**Work item**
Within the entries that follow, report how many lines contain the word "India", giving the number by itself.

· · ·

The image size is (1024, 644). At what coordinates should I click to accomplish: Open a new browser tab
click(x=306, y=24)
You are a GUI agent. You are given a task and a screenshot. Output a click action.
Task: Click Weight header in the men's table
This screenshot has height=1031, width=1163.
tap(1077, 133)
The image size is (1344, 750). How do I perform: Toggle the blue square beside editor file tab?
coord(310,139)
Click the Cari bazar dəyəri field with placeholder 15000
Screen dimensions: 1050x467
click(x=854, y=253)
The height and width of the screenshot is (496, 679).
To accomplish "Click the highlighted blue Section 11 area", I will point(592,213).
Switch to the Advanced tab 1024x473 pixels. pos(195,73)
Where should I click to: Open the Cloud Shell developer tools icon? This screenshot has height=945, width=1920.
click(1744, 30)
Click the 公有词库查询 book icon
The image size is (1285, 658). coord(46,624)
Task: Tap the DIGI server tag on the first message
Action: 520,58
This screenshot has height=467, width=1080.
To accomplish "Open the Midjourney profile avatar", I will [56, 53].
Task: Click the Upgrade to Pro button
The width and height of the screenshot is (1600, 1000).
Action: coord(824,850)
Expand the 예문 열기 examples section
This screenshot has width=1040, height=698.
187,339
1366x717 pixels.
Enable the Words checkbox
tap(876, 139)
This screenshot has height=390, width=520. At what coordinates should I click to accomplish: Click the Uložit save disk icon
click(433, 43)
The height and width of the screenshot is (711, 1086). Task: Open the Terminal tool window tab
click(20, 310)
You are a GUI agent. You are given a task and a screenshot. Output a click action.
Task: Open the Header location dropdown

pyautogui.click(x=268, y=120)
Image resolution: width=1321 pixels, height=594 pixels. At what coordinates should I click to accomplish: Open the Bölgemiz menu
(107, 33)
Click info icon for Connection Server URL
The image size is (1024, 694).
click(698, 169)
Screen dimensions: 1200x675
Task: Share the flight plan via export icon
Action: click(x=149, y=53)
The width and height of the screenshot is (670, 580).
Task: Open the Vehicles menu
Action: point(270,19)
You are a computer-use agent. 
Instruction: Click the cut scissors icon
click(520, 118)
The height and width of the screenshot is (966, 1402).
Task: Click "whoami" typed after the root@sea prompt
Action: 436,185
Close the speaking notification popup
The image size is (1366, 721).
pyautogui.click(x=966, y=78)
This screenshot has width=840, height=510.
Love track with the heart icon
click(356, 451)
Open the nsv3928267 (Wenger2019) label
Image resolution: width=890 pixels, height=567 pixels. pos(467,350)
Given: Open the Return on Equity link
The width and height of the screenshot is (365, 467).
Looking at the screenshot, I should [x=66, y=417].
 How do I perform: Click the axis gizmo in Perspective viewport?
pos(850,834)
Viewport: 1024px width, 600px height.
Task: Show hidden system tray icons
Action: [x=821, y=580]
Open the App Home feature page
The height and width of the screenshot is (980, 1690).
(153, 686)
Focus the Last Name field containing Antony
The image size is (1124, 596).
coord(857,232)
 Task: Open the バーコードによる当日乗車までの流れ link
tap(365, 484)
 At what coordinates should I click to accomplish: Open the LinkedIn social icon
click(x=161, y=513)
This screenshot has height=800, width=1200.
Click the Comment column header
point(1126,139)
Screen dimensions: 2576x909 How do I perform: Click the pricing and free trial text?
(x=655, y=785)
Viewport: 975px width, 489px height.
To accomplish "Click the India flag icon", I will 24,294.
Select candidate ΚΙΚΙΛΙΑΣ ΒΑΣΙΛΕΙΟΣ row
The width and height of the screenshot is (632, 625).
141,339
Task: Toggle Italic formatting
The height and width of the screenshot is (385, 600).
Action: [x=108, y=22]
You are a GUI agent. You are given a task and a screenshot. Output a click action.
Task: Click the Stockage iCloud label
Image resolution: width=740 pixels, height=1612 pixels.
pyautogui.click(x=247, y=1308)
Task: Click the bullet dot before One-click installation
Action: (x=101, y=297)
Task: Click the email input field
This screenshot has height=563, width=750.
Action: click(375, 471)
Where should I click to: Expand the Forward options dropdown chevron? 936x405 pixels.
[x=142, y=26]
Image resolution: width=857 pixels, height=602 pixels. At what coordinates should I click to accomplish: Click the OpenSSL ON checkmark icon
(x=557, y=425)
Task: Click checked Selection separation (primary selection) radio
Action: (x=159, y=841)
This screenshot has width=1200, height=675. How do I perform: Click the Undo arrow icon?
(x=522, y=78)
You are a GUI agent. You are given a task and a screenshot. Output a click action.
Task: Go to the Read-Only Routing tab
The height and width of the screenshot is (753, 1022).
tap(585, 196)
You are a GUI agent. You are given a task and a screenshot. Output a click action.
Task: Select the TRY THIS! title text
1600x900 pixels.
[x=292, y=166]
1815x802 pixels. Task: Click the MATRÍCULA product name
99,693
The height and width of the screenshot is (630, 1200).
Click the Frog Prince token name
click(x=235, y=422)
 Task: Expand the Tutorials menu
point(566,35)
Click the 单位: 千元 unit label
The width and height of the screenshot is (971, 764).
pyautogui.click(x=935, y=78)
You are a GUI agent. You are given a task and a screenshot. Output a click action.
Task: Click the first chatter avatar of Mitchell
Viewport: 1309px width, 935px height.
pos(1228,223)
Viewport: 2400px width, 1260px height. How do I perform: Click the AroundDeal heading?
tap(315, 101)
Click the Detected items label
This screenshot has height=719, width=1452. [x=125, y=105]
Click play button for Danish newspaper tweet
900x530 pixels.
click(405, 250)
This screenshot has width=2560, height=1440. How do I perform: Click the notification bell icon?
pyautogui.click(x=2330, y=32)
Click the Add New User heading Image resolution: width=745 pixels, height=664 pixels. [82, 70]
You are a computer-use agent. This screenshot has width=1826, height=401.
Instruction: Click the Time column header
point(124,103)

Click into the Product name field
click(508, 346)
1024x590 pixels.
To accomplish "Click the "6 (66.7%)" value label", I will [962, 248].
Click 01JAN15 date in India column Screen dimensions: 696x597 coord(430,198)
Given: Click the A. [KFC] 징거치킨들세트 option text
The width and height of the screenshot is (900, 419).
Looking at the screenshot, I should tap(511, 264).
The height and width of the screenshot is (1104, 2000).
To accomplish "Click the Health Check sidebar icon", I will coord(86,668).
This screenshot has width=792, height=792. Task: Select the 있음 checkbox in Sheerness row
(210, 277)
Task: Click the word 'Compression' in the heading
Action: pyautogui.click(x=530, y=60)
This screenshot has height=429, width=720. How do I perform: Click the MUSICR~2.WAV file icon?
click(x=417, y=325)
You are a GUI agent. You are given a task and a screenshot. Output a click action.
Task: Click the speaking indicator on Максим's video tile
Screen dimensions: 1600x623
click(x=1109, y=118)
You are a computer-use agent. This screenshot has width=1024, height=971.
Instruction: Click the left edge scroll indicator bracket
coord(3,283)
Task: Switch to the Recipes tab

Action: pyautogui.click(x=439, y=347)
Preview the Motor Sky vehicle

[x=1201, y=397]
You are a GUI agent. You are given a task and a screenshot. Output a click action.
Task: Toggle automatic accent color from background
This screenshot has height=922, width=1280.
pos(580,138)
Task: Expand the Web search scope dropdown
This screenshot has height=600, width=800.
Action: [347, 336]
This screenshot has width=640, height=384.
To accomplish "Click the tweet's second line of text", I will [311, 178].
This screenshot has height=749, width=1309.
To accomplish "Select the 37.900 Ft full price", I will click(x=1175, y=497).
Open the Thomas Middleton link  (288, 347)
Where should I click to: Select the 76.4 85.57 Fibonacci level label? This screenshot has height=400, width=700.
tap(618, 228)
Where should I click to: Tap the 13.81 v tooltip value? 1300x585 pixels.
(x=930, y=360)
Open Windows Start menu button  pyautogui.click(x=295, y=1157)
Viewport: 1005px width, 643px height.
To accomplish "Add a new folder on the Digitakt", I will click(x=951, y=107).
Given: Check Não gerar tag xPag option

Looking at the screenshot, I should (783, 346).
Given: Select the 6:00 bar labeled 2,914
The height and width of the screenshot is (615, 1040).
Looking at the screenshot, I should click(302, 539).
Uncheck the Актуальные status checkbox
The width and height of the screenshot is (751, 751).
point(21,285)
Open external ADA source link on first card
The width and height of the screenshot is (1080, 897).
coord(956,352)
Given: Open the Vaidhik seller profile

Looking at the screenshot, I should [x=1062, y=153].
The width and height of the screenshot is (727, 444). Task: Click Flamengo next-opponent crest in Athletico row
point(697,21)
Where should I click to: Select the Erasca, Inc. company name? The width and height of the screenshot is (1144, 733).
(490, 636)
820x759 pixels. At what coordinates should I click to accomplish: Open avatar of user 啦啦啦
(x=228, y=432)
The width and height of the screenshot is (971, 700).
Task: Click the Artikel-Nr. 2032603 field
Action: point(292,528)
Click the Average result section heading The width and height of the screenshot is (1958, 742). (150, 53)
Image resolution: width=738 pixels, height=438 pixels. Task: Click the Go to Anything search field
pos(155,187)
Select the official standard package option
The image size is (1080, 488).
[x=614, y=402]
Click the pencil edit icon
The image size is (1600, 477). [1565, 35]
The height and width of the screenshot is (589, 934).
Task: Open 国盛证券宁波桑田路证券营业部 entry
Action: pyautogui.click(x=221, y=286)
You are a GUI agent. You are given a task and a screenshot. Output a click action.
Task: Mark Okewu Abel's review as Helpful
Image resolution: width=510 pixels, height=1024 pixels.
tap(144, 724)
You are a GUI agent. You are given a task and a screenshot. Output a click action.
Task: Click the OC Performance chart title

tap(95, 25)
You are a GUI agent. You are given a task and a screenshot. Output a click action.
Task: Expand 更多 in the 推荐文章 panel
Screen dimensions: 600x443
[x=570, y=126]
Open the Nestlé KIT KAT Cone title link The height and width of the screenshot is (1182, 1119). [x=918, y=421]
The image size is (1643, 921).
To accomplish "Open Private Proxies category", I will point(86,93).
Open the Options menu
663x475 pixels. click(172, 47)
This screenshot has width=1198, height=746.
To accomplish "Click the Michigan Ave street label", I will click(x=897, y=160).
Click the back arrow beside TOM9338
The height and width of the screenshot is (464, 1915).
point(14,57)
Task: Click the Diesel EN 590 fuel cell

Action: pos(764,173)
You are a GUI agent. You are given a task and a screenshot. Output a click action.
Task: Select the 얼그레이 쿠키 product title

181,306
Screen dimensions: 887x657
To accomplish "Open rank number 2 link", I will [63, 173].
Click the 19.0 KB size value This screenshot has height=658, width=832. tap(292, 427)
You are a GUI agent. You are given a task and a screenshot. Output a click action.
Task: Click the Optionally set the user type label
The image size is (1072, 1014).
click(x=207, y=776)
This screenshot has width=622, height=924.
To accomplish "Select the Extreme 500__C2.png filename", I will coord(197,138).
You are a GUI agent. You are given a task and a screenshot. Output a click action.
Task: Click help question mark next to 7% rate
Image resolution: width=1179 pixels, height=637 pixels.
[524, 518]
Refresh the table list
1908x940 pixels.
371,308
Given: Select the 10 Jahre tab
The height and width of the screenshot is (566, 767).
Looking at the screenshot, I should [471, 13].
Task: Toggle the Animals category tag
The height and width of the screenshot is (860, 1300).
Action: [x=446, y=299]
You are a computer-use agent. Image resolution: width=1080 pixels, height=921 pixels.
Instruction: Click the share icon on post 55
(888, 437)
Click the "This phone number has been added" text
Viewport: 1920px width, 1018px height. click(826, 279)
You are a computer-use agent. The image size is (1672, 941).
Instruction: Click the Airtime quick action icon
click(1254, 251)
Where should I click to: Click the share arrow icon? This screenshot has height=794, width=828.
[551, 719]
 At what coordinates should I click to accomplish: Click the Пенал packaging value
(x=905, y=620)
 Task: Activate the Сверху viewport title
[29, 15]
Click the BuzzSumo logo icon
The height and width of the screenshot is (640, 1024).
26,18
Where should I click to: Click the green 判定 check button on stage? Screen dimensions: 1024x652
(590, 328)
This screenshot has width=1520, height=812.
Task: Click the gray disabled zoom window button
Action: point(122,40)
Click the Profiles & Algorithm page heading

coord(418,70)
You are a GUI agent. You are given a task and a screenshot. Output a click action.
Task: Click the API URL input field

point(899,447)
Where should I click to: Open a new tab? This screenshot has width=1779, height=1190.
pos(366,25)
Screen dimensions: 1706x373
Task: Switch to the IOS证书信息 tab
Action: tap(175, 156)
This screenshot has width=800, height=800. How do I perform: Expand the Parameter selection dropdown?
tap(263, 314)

· · ·

**Problem solution**
2